The recent rally in China’s stock market has been met with skepticism from investment analysts who believe it is not justified by fundamentals. While the MSCI China Index is outperforming both emerging markets and the S&P 500, the increase in capital seems to be driven by hedge funds rather than long-only funds. Consumer discretionary stocks are expected to have the highest earnings per share growth this year. Companies like Tencent and Alibaba, top holdings in the MSCI China Index, have been increasing stock buybacks with their excess cash, reflecting a focus on free cash flow by investors.

As China’s economy slows down, investors are increasingly looking at free cash flow as an indicator of financial health. China Merchants Securities noted that in an environment of moderating demand, high levels of capital expenditure are no longer generating significant returns, prompting a shift towards industry leaders with high free cash flow. Tencent, Alibaba, and Baidu are set to release quarterly earnings soon, offering insight into their financial performance. Hong Kong-based AlphaHill Capital is specifically looking at Chinese consumer names with free cash flow growth.

Despite a gloomier narrative surrounding China, there are signs of a turnaround in the Chinese consumer market. The Consumer Confidence Index has shown improvement in the past nine months, although it remains below pre-COVID levels. Analysts advise focusing on firms that can create value for consumers and highlight companies like Li Auto, New Oriental Education, and the operator of Beijing-Shanghai High-Speed Railway as picks based on positive free cash flow and expectations of future growth.

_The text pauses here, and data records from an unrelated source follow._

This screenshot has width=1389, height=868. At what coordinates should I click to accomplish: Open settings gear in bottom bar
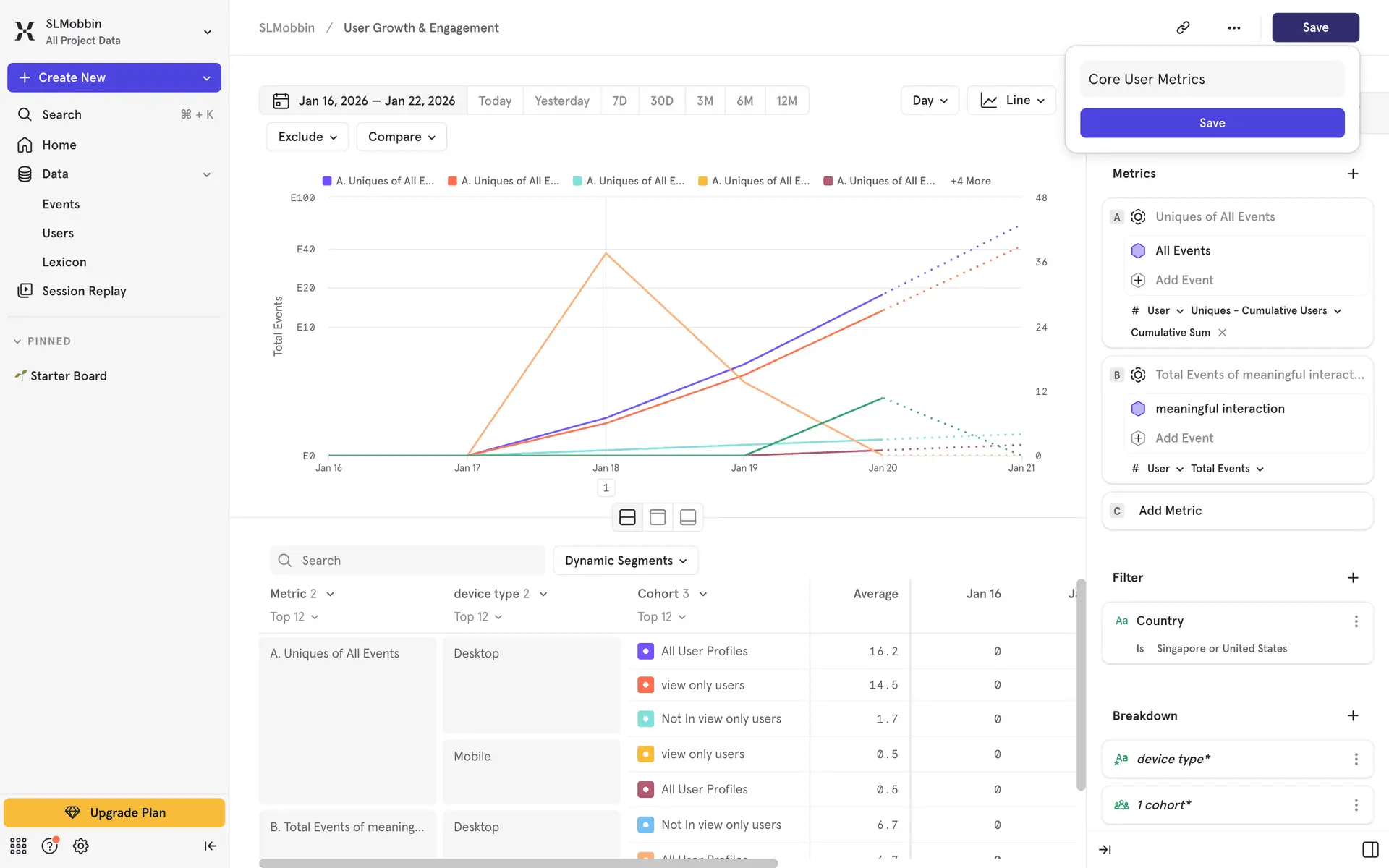[x=80, y=846]
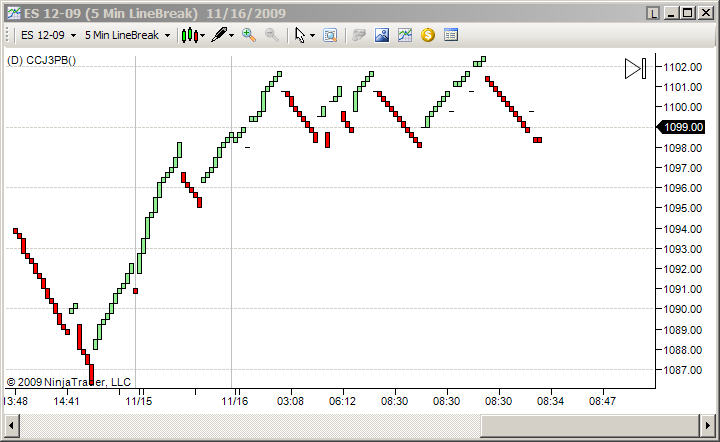Click the greyed zoom out magnifier
The image size is (720, 442).
pos(272,35)
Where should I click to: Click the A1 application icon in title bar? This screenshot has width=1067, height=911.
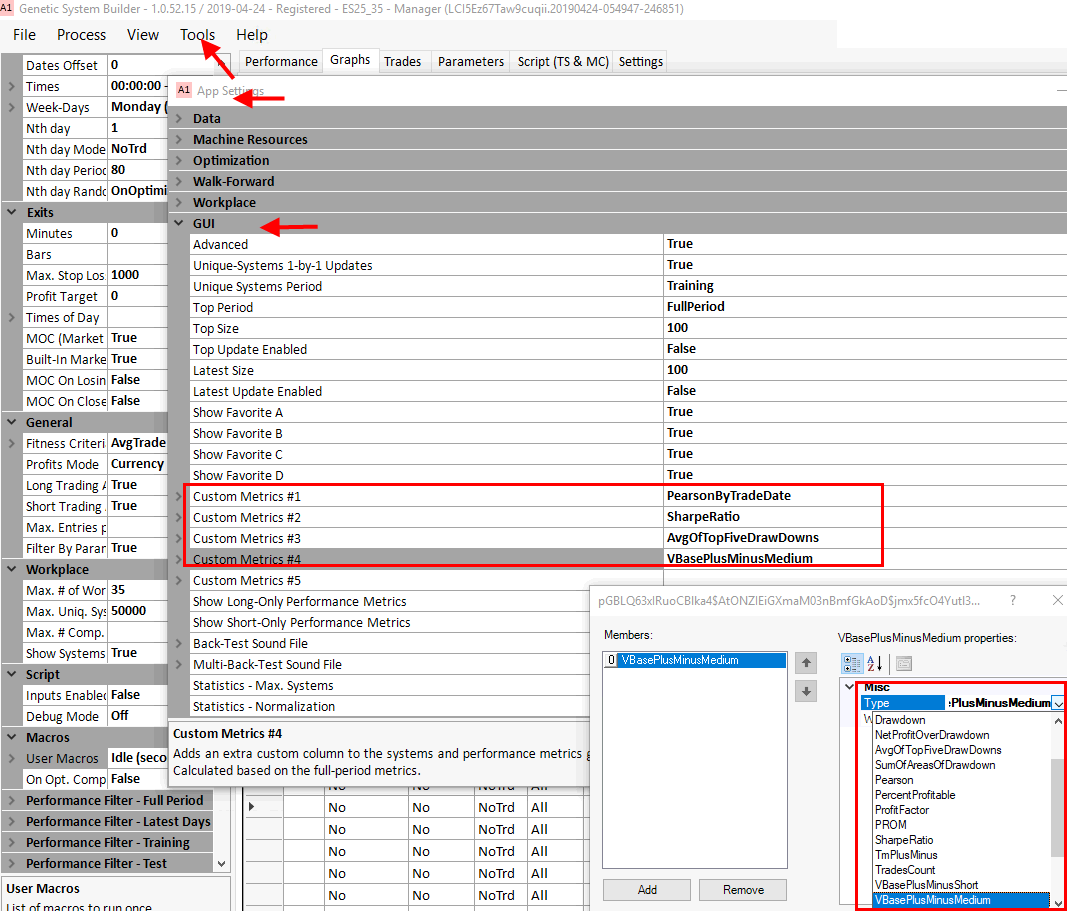pyautogui.click(x=7, y=8)
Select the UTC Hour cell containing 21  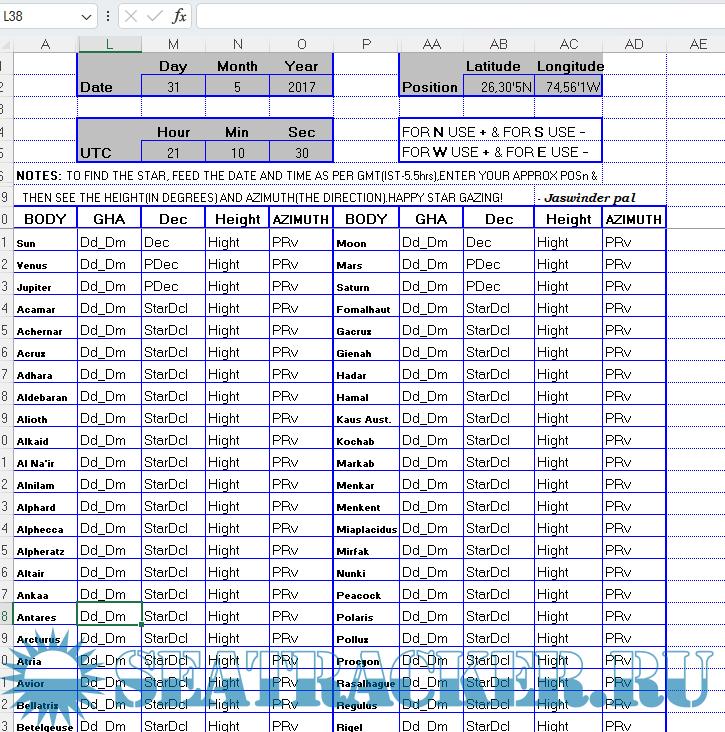(173, 152)
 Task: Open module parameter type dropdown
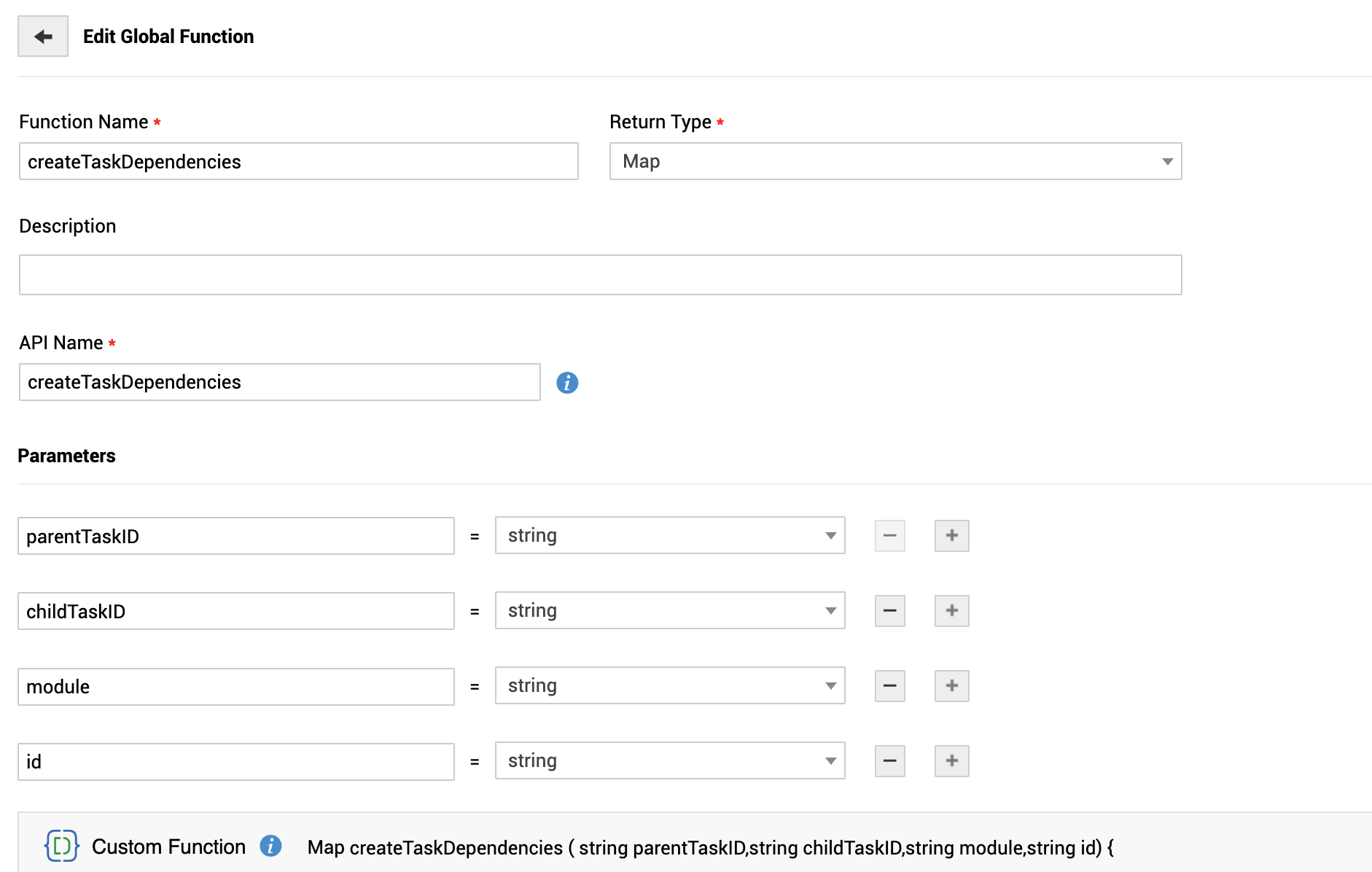[x=670, y=686]
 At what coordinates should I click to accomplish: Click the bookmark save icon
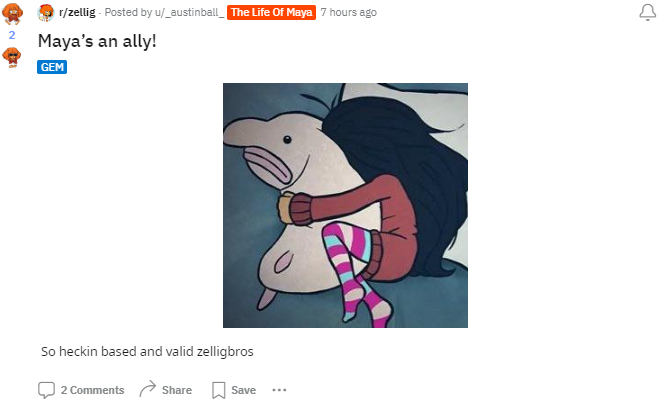pyautogui.click(x=218, y=390)
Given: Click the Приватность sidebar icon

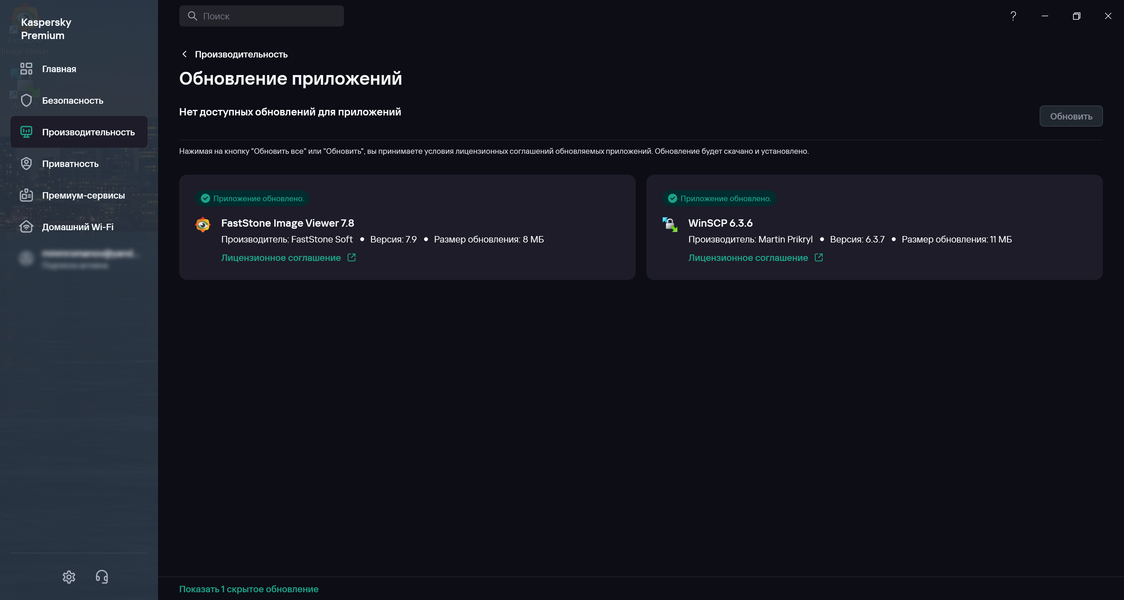Looking at the screenshot, I should (27, 163).
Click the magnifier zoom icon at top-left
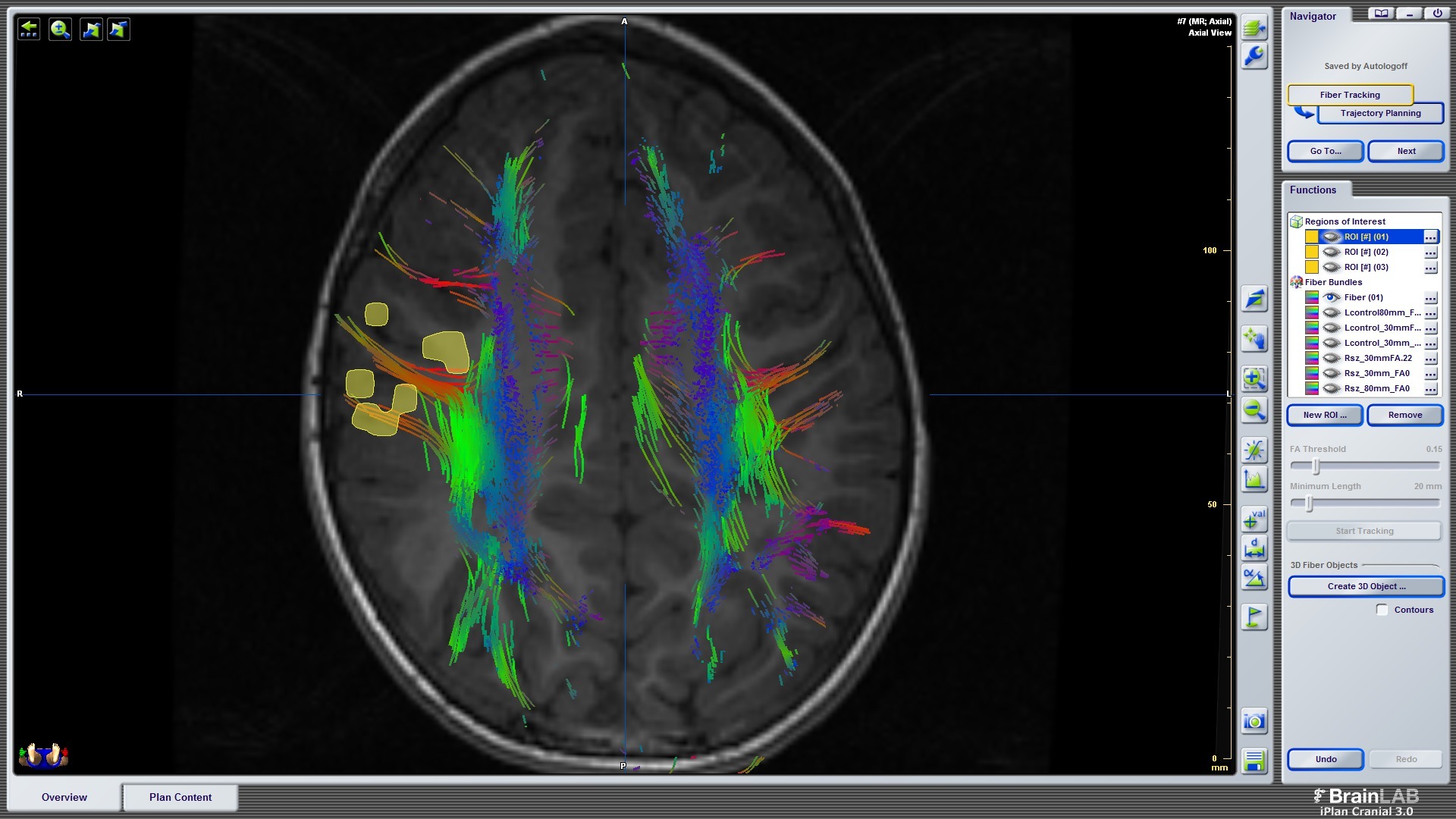This screenshot has width=1456, height=819. 60,30
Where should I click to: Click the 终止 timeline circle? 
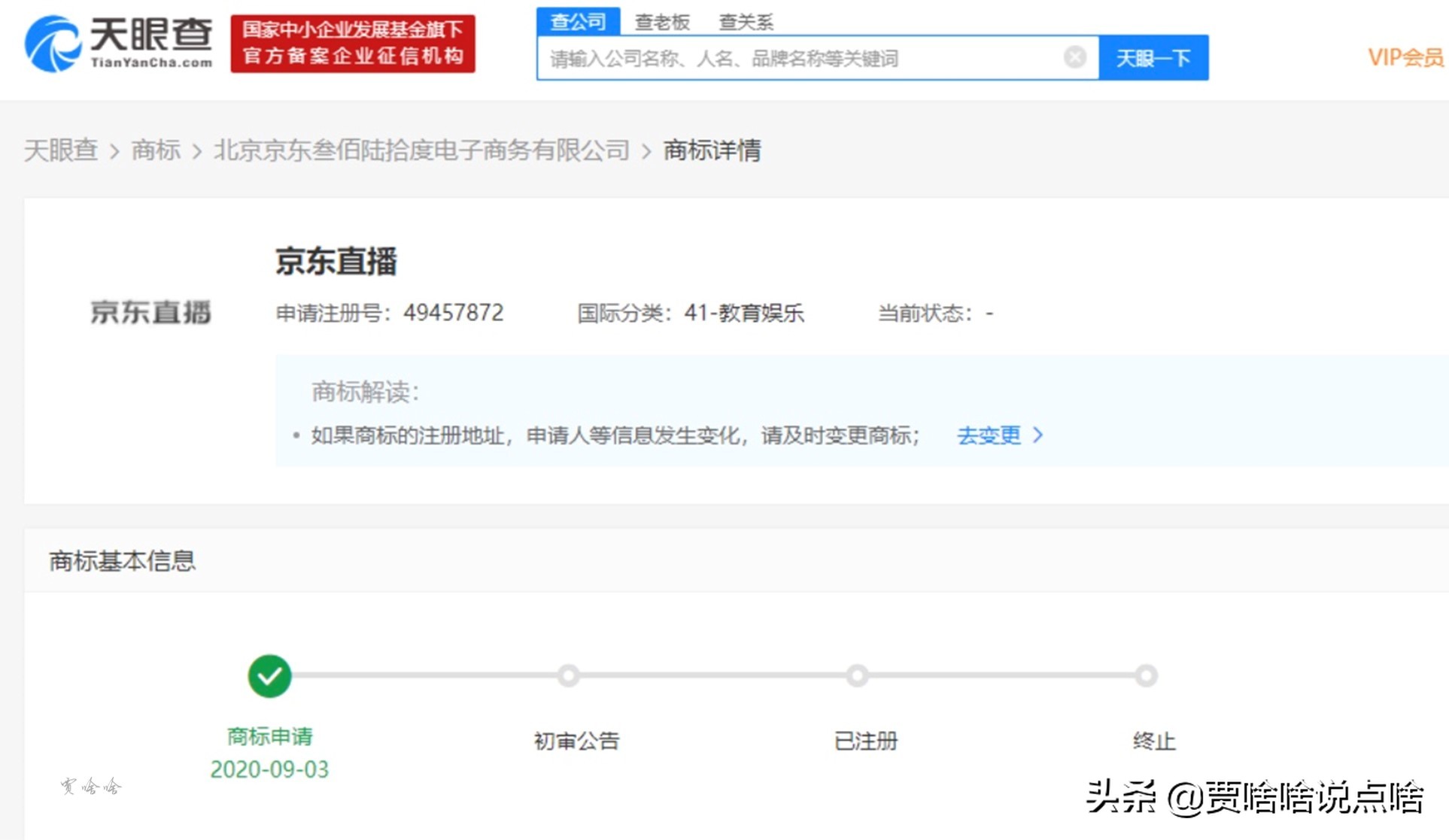[1144, 675]
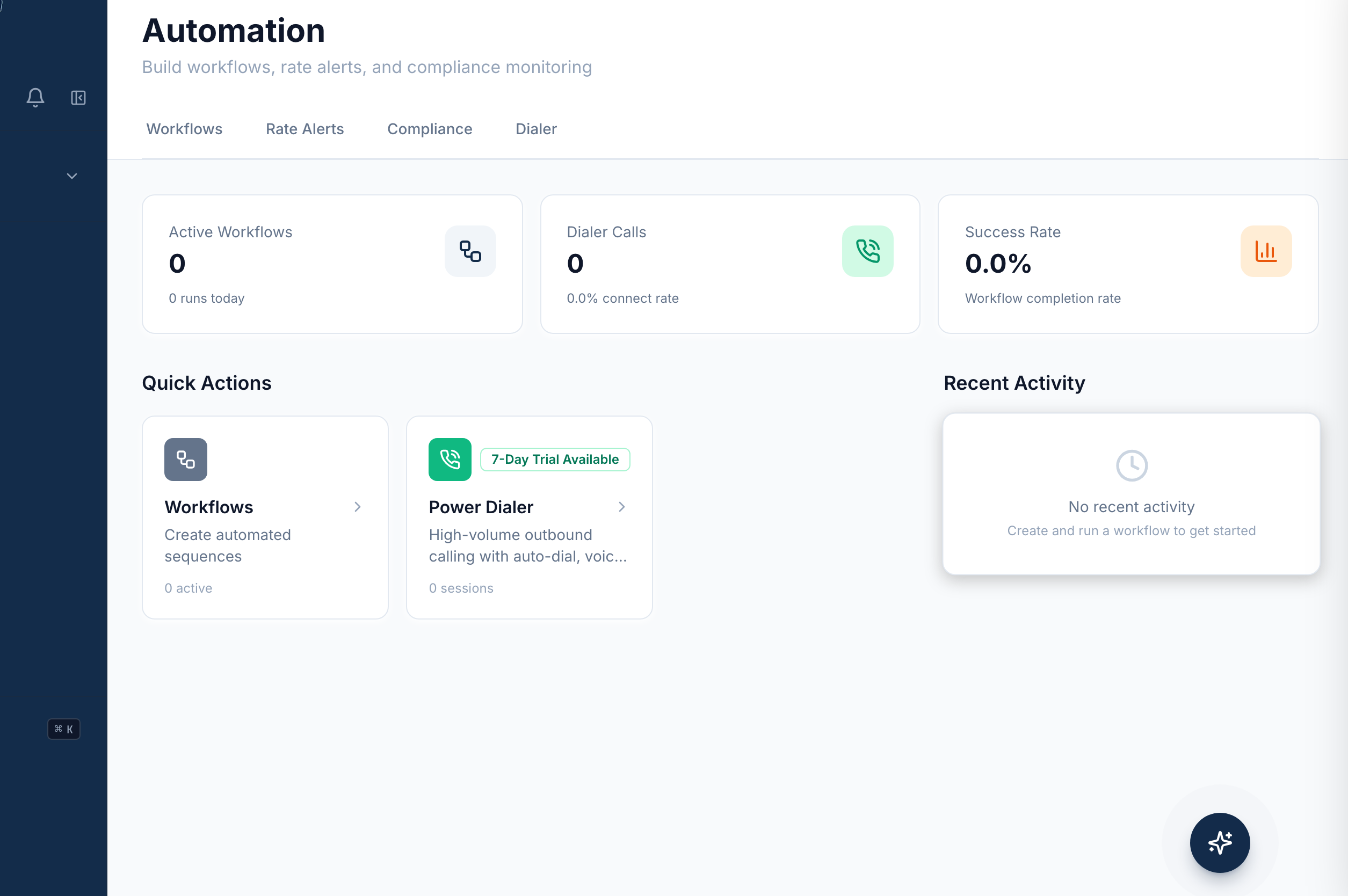
Task: Click the clock icon in Recent Activity
Action: pos(1132,465)
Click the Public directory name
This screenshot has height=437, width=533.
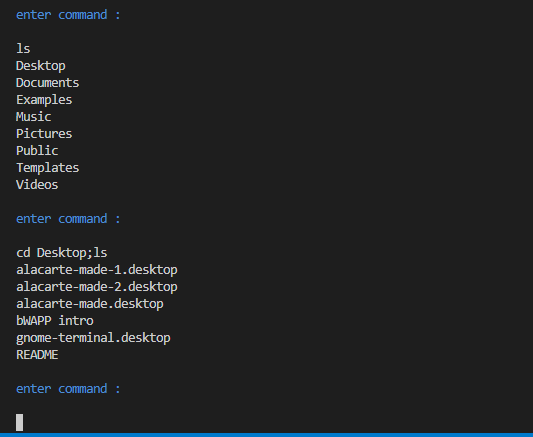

State-owned transportation and utilities companies in China have the ability to increase profit margins by raising prices due to their monopoly power. Chinese high-speed train operators have reportedly raised ticket prices by nearly 20% on certain routes, indicating the potential for increased profitability in the sector. Despite the uncertainty surrounding the duration of the current rebound in China’s economy, analysts believe that the lack of significant stimulus measures suggests that the economy may not be as weak as sentiment suggests. Major economic data from China is expected to be released on May 17, including a 3.8% increase in retail sales in April from a year ago.